SHORT TASK —
How many of the rows below contain the string "Roadtrip", with matching case? Reply with the number only.

-- start --

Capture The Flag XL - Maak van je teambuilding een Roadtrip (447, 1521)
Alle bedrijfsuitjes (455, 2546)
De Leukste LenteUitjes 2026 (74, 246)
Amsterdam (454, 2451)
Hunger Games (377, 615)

-- end --

EXERCISE ANSWER —
1